Religious songs followed, including “Shir Hama’alot” and “Avinu Malkenu,” culminating in prayers, including the Kaddish mourning prayer. Many of the participants were fasting, as per the appeal of Rabbi David Stav, a leader of the influential modern Orthodox Tzohar group, who declared Wednesday a day of fasting and self-reflection to promote unity.
“I’m a part of the settlement movement in Judea and Samaria. I think we need to reform our justice system,” Yinon Ahiman, a former mayor of the settlement of Efrat, told The Times of Israel at the event. The judiciary, he added, “has a left-wing bias that’s made its handling of the settlements unfair in many, many cases.”
But the government’s overhaul plan, he added, “goes too far, in my opinion.” Ahiman, a father of eight and director of the Efrat-based Ohr Torah Stone network of religious schools, added: “We can cut parts of the reform and reach a compromise that’d be acceptable for 70-80% of the public.”
Although the rally’s banner spoke of uniting supporters and opponents, in practice most of those in attendance opposed the current plan for the overhaul, according to Rabbi Shlomo Dov Rosen of the Yakar Synagogue in central Jerusalem. “I think there are people here who would have supported it if it didn’t involve so much discord and disunity,” he said.
Rosen declined to express any opinion on the overhaul. He also declined a bracelet with the word “democracy” on it that an anti-overhaul participant tried to hand out to the others attending the prayer.
Ahiman would have joined the rally even if he supported the overhaul lock, stock and barrel, he said. “Inside our society, I see two trains on a collision path that need to slow down. Meanwhile, there’s a nuclear Iran looming in the background. An existential threat.
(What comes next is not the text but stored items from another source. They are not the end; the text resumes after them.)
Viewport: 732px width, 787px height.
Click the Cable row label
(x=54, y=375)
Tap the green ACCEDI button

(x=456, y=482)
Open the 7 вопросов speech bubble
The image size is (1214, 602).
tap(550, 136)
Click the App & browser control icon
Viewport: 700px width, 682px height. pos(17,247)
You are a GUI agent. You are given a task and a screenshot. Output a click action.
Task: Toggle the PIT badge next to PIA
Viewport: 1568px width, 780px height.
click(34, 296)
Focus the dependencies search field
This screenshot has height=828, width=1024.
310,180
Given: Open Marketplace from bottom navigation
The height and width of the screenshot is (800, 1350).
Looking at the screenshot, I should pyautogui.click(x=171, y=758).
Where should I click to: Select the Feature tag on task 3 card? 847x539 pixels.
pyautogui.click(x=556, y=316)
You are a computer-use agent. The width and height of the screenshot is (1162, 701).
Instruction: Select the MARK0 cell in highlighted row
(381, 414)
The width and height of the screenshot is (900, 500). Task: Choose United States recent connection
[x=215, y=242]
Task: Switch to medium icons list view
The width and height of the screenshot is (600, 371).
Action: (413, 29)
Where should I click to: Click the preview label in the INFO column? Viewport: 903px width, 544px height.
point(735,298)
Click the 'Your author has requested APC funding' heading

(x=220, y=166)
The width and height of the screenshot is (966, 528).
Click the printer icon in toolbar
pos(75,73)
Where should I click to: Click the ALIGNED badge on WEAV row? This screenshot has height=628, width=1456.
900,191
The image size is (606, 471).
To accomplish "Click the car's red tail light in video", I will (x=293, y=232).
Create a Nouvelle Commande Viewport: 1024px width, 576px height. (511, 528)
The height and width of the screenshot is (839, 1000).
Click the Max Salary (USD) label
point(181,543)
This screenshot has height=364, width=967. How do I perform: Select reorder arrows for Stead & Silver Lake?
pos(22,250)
There are countless disagreements more urgent than this one,” he said at the rally, which ended with the singing of Hatikvah, the national anthem.
Held symbolically between the Knesset and the Supreme Court, Wednesday’s rally follows at least three other events organized by right-wing figures since February. A total of 12,000 people have participated in those events, according to one organizer.
Stav, who was among the organizers of Wednesday’s rally, said it filled him with hope. He pointed out the 100 yeshiva students in attendance who, he said, “show our people’s great potential for coming together in the worst of times.” Often, though, that unification in distress “is too little, too late,” Stav noted. “Now our challenge is to unite ahead of those bad times.”